What you will do:
Of the entries below, return exactly those lines that fall between the one containing "[option] (829, 139)" and the one containing "Carta aberta ao Presidente (231, 2157)", the two end lines included.

#### Data to examine ####

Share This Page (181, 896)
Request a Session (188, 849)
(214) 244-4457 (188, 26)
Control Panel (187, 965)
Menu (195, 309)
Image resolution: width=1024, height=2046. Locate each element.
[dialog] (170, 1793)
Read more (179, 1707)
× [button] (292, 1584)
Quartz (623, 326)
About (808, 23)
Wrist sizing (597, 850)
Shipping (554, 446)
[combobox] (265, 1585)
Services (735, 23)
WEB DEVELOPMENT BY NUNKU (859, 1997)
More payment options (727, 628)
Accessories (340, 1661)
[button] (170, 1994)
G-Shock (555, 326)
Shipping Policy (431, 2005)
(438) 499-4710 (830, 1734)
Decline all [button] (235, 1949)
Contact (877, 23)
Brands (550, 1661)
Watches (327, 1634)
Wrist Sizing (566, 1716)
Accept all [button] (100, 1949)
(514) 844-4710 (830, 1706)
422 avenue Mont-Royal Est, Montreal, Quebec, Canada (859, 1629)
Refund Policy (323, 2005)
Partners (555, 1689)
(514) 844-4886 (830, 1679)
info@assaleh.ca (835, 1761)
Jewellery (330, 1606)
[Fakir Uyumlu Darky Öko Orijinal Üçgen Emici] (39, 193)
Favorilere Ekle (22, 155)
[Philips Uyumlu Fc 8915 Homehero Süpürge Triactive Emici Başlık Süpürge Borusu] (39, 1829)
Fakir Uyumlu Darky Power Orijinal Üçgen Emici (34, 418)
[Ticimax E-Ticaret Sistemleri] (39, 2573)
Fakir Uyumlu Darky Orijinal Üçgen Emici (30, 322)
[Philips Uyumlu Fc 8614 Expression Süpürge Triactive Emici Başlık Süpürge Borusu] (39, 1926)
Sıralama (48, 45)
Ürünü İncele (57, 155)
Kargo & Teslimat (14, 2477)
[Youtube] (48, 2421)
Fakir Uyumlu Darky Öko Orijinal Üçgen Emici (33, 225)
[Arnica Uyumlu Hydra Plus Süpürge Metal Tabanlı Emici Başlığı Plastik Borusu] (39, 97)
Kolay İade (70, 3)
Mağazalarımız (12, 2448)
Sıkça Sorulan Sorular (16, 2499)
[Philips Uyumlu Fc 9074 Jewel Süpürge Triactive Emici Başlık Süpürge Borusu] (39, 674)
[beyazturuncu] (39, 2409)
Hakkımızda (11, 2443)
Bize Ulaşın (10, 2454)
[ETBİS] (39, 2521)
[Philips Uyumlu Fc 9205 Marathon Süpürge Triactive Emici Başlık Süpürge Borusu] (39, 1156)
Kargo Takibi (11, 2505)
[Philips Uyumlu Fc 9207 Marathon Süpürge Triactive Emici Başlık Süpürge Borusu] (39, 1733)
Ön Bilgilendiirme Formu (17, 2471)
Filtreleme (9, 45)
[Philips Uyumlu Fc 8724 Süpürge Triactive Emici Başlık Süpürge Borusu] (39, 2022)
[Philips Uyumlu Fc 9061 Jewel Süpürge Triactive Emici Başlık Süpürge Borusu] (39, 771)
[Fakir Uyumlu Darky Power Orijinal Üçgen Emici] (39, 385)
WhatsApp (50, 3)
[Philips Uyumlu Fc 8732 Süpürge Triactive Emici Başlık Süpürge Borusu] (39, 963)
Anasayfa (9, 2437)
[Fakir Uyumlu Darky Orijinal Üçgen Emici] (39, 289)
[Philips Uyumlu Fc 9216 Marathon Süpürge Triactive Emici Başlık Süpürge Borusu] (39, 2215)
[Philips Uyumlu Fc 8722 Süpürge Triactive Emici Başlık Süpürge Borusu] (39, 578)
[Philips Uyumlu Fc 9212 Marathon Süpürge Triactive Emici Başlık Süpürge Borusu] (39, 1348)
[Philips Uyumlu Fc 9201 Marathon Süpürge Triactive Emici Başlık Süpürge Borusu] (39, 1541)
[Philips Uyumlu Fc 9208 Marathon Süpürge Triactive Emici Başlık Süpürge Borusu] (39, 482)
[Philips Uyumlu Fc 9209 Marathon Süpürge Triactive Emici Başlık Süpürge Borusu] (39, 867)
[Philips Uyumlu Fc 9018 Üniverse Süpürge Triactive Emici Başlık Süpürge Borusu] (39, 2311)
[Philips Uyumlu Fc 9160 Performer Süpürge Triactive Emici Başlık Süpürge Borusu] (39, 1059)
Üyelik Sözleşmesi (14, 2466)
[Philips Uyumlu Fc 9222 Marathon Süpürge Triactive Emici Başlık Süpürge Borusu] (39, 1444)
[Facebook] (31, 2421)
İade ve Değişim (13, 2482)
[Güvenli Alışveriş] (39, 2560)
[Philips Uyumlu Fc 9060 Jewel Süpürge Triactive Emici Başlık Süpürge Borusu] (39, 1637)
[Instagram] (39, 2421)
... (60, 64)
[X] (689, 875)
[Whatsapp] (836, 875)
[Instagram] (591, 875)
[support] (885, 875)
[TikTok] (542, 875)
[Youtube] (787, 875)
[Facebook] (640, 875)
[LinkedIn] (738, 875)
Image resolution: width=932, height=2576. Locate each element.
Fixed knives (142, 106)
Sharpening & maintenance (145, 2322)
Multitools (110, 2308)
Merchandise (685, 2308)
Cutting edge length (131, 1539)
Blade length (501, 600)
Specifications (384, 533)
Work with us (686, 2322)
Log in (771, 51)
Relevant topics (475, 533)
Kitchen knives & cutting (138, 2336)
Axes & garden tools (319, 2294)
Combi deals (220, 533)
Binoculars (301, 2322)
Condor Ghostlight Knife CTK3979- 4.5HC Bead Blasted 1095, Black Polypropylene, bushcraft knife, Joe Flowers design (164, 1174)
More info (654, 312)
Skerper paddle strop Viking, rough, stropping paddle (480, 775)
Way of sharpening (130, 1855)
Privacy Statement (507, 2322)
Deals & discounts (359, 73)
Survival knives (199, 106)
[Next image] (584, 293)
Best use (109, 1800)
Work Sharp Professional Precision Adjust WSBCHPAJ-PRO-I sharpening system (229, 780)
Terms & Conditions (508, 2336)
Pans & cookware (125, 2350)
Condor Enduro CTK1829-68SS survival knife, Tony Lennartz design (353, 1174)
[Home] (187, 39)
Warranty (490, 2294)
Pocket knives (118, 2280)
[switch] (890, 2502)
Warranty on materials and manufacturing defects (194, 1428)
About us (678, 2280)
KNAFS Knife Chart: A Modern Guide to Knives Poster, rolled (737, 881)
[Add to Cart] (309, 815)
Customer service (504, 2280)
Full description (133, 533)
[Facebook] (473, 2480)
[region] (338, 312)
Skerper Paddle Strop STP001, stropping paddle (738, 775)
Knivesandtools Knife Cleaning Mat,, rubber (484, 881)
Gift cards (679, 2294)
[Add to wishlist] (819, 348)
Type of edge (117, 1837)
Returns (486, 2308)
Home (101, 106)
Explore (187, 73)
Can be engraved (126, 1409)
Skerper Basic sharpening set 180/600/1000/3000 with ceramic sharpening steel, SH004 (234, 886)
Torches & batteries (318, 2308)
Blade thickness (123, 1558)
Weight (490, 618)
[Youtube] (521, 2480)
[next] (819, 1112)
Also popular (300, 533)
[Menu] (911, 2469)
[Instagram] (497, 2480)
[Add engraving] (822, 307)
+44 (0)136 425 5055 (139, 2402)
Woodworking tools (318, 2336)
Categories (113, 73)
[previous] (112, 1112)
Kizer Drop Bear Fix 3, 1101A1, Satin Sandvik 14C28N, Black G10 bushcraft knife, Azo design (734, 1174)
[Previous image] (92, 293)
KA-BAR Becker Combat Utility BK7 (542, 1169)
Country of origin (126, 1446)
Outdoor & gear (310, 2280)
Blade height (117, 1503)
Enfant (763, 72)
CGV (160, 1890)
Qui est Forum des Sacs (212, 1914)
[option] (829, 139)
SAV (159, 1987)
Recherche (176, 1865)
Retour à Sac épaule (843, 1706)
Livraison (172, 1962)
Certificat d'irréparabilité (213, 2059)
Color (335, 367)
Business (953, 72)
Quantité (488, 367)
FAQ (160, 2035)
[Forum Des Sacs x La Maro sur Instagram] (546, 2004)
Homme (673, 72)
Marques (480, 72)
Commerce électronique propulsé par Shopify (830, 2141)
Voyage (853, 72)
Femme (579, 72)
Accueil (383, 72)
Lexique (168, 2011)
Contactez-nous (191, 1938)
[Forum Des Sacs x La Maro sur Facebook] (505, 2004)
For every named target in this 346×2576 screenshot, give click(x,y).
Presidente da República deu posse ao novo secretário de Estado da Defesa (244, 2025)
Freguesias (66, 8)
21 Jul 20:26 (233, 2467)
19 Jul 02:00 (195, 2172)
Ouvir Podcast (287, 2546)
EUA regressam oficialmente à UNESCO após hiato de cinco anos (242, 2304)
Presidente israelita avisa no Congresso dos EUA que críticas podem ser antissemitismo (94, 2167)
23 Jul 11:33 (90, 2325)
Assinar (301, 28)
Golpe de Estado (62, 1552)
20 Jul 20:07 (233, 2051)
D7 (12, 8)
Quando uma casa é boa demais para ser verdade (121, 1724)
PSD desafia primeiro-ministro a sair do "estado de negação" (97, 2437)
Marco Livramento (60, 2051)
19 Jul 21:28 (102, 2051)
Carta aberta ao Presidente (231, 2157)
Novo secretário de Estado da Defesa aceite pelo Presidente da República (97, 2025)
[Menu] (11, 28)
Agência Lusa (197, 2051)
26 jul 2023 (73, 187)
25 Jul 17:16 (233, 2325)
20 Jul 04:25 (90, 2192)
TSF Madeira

####

Response to this task:
[option] (829, 139)
SAV (159, 1987)
Recherche (176, 1865)
Retour à Sac épaule (843, 1706)
Livraison (172, 1962)
Certificat d'irréparabilité (213, 2059)
Color (335, 367)
Business (953, 72)
Quantité (488, 367)
FAQ (160, 2035)
[Forum Des Sacs x La Maro sur Instagram] (546, 2004)
Homme (673, 72)
Marques (480, 72)
Commerce électronique propulsé par Shopify (830, 2141)
Voyage (853, 72)
Femme (579, 72)
Accueil (383, 72)
Lexique (168, 2011)
Contactez-nous (191, 1938)
[Forum Des Sacs x La Maro sur Facebook] (505, 2004)
For every named target in this 346×2576 screenshot, give click(x,y).
Presidente da República deu posse ao novo secretário de Estado da Defesa (244, 2025)
Freguesias (66, 8)
21 Jul 20:26 (233, 2467)
19 Jul 02:00 (195, 2172)
Ouvir Podcast (287, 2546)
EUA regressam oficialmente à UNESCO após hiato de cinco anos (242, 2304)
Presidente israelita avisa no Congresso dos EUA que críticas podem ser antissemitismo (94, 2167)
23 Jul 11:33 (90, 2325)
Assinar (301, 28)
Golpe de Estado (62, 1552)
20 Jul 20:07 (233, 2051)
D7 (12, 8)
Quando uma casa é boa demais para ser verdade (121, 1724)
PSD desafia primeiro-ministro a sair do "estado de negação" (97, 2437)
Marco Livramento (60, 2051)
19 Jul 21:28 (102, 2051)
Carta aberta ao Presidente (231, 2157)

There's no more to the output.